*Your task*.
Please reproduce each of the entries below exactly as they appear.

*Data in this exercise*.
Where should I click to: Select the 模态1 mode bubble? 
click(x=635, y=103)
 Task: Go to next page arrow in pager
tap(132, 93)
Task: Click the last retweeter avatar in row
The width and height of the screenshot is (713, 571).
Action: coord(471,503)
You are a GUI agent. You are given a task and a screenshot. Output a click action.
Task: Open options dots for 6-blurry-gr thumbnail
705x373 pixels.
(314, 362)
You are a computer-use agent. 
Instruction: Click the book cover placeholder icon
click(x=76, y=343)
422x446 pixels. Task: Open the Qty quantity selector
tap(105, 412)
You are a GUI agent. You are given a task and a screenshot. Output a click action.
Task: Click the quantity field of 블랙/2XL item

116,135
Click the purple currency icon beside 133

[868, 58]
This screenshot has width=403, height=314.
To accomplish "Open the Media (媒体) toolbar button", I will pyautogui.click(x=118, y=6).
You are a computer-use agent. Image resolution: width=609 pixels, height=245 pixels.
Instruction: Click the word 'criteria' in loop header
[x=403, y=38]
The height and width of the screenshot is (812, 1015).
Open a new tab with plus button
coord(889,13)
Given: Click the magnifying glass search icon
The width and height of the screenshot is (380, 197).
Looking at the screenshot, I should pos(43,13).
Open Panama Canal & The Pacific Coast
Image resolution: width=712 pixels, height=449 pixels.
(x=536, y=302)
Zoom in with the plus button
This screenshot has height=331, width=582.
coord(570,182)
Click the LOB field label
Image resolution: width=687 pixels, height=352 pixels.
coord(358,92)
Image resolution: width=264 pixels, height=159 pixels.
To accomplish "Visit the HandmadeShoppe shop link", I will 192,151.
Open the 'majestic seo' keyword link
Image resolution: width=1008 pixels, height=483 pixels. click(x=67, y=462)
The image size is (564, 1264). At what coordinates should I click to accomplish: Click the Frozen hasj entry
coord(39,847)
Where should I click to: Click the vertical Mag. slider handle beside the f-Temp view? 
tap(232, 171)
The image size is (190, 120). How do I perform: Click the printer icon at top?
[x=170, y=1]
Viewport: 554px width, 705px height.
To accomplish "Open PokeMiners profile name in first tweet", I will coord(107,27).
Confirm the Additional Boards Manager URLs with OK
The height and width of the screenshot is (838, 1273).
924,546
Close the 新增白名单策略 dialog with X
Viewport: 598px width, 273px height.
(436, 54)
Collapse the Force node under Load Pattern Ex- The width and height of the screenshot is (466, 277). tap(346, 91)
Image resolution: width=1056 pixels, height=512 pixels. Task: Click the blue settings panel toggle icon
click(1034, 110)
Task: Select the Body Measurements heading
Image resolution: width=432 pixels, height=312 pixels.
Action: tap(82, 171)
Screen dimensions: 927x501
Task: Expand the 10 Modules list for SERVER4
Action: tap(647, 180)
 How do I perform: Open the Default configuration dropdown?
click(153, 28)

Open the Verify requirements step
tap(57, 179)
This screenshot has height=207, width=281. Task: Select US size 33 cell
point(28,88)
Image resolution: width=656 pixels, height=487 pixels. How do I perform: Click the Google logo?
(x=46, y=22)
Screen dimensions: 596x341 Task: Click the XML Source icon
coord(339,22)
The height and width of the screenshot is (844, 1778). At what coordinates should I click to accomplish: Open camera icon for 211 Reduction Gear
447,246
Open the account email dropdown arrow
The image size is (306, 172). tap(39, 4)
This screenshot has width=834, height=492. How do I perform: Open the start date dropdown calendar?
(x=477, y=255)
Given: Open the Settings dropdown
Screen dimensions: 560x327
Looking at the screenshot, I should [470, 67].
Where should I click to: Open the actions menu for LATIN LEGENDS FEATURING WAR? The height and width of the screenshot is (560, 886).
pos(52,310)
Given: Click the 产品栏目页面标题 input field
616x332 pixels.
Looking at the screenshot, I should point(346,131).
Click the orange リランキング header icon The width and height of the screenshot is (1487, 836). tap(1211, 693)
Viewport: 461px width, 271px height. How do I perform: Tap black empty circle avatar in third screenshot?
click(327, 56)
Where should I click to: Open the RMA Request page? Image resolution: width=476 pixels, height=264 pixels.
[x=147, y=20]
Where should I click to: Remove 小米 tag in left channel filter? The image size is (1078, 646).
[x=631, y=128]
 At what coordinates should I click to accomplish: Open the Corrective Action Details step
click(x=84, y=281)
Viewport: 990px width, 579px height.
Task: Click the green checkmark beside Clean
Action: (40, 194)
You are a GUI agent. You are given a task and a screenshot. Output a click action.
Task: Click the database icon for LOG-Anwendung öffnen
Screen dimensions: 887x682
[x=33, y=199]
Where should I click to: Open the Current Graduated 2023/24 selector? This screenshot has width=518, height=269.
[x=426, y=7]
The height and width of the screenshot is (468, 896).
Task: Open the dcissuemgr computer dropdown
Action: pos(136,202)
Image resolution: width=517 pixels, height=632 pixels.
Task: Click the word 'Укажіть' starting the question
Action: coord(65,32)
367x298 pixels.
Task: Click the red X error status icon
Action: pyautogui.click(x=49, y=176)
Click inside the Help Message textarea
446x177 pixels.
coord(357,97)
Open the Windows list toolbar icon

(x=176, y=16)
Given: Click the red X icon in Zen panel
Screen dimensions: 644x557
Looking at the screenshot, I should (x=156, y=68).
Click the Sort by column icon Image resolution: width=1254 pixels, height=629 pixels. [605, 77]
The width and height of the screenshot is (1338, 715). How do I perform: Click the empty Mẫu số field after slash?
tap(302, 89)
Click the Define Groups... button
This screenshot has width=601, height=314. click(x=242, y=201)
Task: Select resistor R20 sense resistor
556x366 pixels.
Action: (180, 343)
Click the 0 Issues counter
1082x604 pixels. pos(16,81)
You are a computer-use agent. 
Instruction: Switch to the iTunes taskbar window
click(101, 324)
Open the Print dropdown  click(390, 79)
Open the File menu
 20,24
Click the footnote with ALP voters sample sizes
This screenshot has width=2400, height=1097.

*Solution for this task*.
Where should I click to: Select the 模态1 mode bubble? 
click(x=635, y=103)
 Task: Go to next page arrow in pager
tap(132, 93)
Task: Click the last retweeter avatar in row
The width and height of the screenshot is (713, 571).
Action: coord(471,503)
You are a GUI agent. You are given a task and a screenshot. Output a click action.
Task: Open options dots for 6-blurry-gr thumbnail
705x373 pixels.
(314, 362)
You are a computer-use agent. 
Instruction: Click the book cover placeholder icon
click(x=76, y=343)
422x446 pixels. Task: Open the Qty quantity selector
tap(105, 412)
You are a GUI agent. You are given a task and a screenshot. Output a click action.
Task: Click the quantity field of 블랙/2XL item

116,135
Click the purple currency icon beside 133

[868, 58]
This screenshot has width=403, height=314.
To accomplish "Open the Media (媒体) toolbar button", I will pyautogui.click(x=118, y=6).
You are a computer-use agent. Image resolution: width=609 pixels, height=245 pixels.
Instruction: Click the word 'criteria' in loop header
[x=403, y=38]
The height and width of the screenshot is (812, 1015).
Open a new tab with plus button
coord(889,13)
Given: Click the magnifying glass search icon
The width and height of the screenshot is (380, 197).
Looking at the screenshot, I should pos(43,13).
Open Panama Canal & The Pacific Coast
Image resolution: width=712 pixels, height=449 pixels.
(x=536, y=302)
Zoom in with the plus button
This screenshot has height=331, width=582.
coord(570,182)
Click the LOB field label
Image resolution: width=687 pixels, height=352 pixels.
coord(358,92)
Image resolution: width=264 pixels, height=159 pixels.
To accomplish "Visit the HandmadeShoppe shop link", I will 192,151.
Open the 'majestic seo' keyword link
Image resolution: width=1008 pixels, height=483 pixels. click(x=67, y=462)
The image size is (564, 1264). At what coordinates should I click to accomplish: Click the Frozen hasj entry
coord(39,847)
Where should I click to: Click the vertical Mag. slider handle beside the f-Temp view? 
tap(232, 171)
The image size is (190, 120). How do I perform: Click the printer icon at top?
[x=170, y=1]
Viewport: 554px width, 705px height.
To accomplish "Open PokeMiners profile name in first tweet", I will coord(107,27).
Confirm the Additional Boards Manager URLs with OK
The height and width of the screenshot is (838, 1273).
924,546
Close the 新增白名单策略 dialog with X
Viewport: 598px width, 273px height.
(436, 54)
Collapse the Force node under Load Pattern Ex- The width and height of the screenshot is (466, 277). tap(346, 91)
Image resolution: width=1056 pixels, height=512 pixels. Task: Click the blue settings panel toggle icon
click(1034, 110)
Task: Select the Body Measurements heading
Image resolution: width=432 pixels, height=312 pixels.
Action: tap(82, 171)
Screen dimensions: 927x501
Task: Expand the 10 Modules list for SERVER4
Action: tap(647, 180)
 How do I perform: Open the Default configuration dropdown?
click(153, 28)

Open the Verify requirements step
tap(57, 179)
This screenshot has height=207, width=281. Task: Select US size 33 cell
point(28,88)
Image resolution: width=656 pixels, height=487 pixels. How do I perform: Click the Google logo?
(x=46, y=22)
Screen dimensions: 596x341 Task: Click the XML Source icon
coord(339,22)
The height and width of the screenshot is (844, 1778). At what coordinates should I click to accomplish: Open camera icon for 211 Reduction Gear
447,246
Open the account email dropdown arrow
The image size is (306, 172). tap(39, 4)
This screenshot has width=834, height=492. How do I perform: Open the start date dropdown calendar?
(x=477, y=255)
Given: Open the Settings dropdown
Screen dimensions: 560x327
Looking at the screenshot, I should [470, 67].
Where should I click to: Open the actions menu for LATIN LEGENDS FEATURING WAR? The height and width of the screenshot is (560, 886).
pos(52,310)
Given: Click the 产品栏目页面标题 input field
616x332 pixels.
Looking at the screenshot, I should point(346,131).
Click the orange リランキング header icon The width and height of the screenshot is (1487, 836). tap(1211, 693)
Viewport: 461px width, 271px height. How do I perform: Tap black empty circle avatar in third screenshot?
click(327, 56)
Where should I click to: Open the RMA Request page? Image resolution: width=476 pixels, height=264 pixels.
[x=147, y=20]
Where should I click to: Remove 小米 tag in left channel filter? The image size is (1078, 646).
[x=631, y=128]
 At what coordinates should I click to accomplish: Open the Corrective Action Details step
click(x=84, y=281)
Viewport: 990px width, 579px height.
Task: Click the green checkmark beside Clean
Action: (40, 194)
You are a GUI agent. You are given a task and a screenshot. Output a click action.
Task: Click the database icon for LOG-Anwendung öffnen
Screen dimensions: 887x682
[x=33, y=199]
Where should I click to: Open the Current Graduated 2023/24 selector? This screenshot has width=518, height=269.
[x=426, y=7]
The height and width of the screenshot is (468, 896).
Task: Open the dcissuemgr computer dropdown
Action: pos(136,202)
Image resolution: width=517 pixels, height=632 pixels.
Task: Click the word 'Укажіть' starting the question
Action: coord(65,32)
367x298 pixels.
Task: Click the red X error status icon
Action: pyautogui.click(x=49, y=176)
Click inside the Help Message textarea
446x177 pixels.
coord(357,97)
Open the Windows list toolbar icon

(x=176, y=16)
Given: Click the red X icon in Zen panel
Screen dimensions: 644x557
Looking at the screenshot, I should (x=156, y=68).
Click the Sort by column icon Image resolution: width=1254 pixels, height=629 pixels. [605, 77]
The width and height of the screenshot is (1338, 715). How do I perform: Click the empty Mẫu số field after slash?
tap(302, 89)
Click the Define Groups... button
This screenshot has width=601, height=314. click(x=242, y=201)
Task: Select resistor R20 sense resistor
556x366 pixels.
Action: (180, 343)
Click the 0 Issues counter
1082x604 pixels. pos(16,81)
You are a computer-use agent. 
Instruction: Switch to the iTunes taskbar window
click(101, 324)
Open the Print dropdown  click(390, 79)
Open the File menu
 20,24
Click the footnote with ALP voters sample sizes
This screenshot has width=2400, height=1097.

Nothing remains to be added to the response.